— YOUR TASKS —
1. Condense the paragraph of the R join post that begins "I'm trying to join two data sets" into a short bulleted list that keeps its main facts.
2. Pick up the R join post after its final sentence and keep writing it in the same voice.

Segment Start: GIVEN PASSAGE

I'm trying to join two data sets in R using a left join in a function. Firstly I have my main data frame GE_GC referenced by the "df" in the function and I am trying to join a data frame called GE_GC_Teacher_Names however I would like the "GE_GC" part of the object name to be dynamic as I have multiple data sets with unique set of names that needs to be joined. For example if the "df" reference in my function was EX_EF then the function would join the EX_EF_Teacher_Names data frame onto the EX_EF data frame.

Segment End: GIVEN PASSAGE
Segment Start: DATA

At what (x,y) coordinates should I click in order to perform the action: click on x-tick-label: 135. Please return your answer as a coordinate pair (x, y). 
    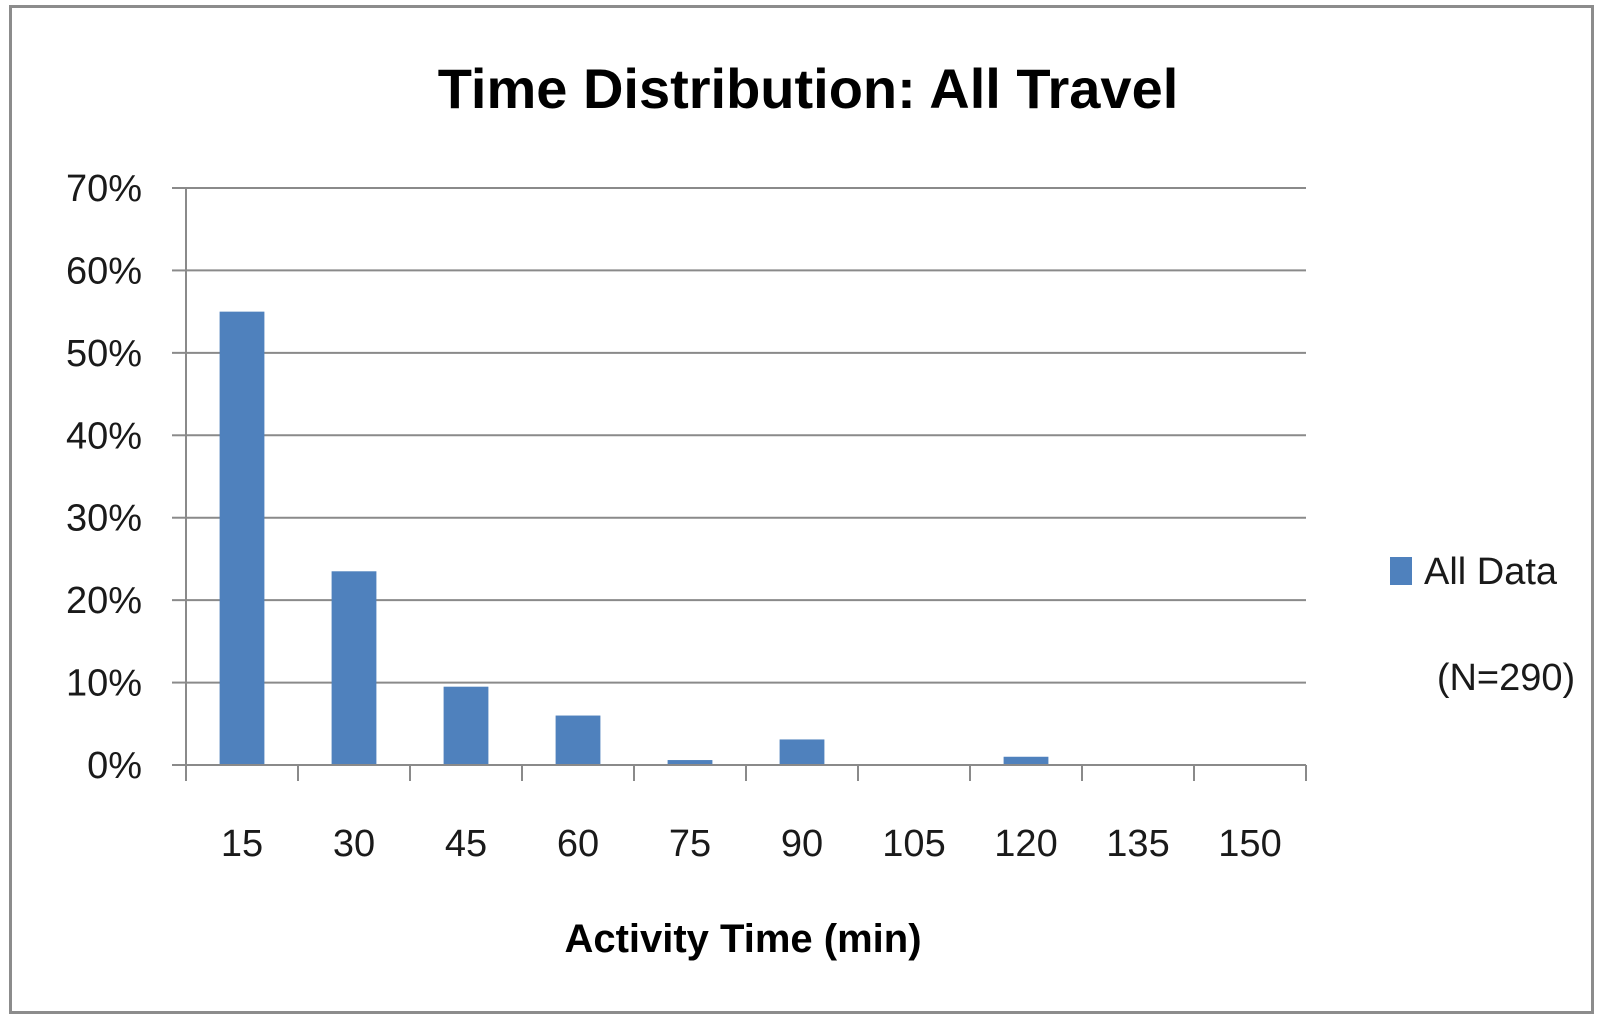
    Looking at the image, I should click on (1138, 844).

Segment End: DATA

— ANSWERS PER TASK —
1.
- The goal is to combine two data sets in R with a left join inside a function.
- The main data frame, GE_GC, is passed to the function as "df".
- It should be joined with a data frame named GE_GC_Teacher_Names.
- The "GE_GC" part of that name needs to be dynamic, because several data sets each have their own set of names to join.
- For example, if "df" were EX_EF, the function would join EX_EF_Teacher_Names onto EX_EF.

2.
Q2_Table <- function(df){
df %>% select(contains("Q2_")) %>%
gather(var,value) %>%
group_by(var) %>%
summarise(
Mean = round(mean(as.numeric(value), na.rm = TRUE), 2),
Responses = length(value[!is.na(value)]),
"Very Dissatisfied" = paste0(length(value[value == "1" & !is.na(value)]), " (", sprintf("%1.0f%%", length(value[value == "1" & !is.na(value)])/Responses*100), ")"),
"Dissatisfied" = paste0(length(value[value == "2" & !is.na(value)]), " (", sprintf("%1.0f%%", length(value[value == "2" & !is.na(value)])/Responses*100), ")"),
"Neutral" = paste0(length(value[value == "3" & !is.na(value)]), " (", sprintf("%1.0f%%", length(value[value == "3" & !is.na(value)])/Responses*100), ")"),
"Satisfied" = paste0(length(value[value == "4" & !is.na(value)]), " (", sprintf("%1.0f%%", length(value[value == "4" & !is.na(value)])/Responses*100), ")"),
"Very Satisfied" = paste0(length(value[value == "5" & !is.na(value)]), " (", sprintf("%1.0f%%", length(value[value == "5" & !is.na(value)])/Responses*100), ")")
) %>%
left_join(
as.name(paste0((deparse(substitute(df))),"_Teacher_Names")), #Here works with imputed df name but trying to dynamically name teacher df
by = 'var'
) %>%
rename("Teacher" = teacher) %>%
select(-var, -value) %>%
relocate(Teacher, .before = Mean)
}
Q2_Output <- Q2_Table(GE_GC)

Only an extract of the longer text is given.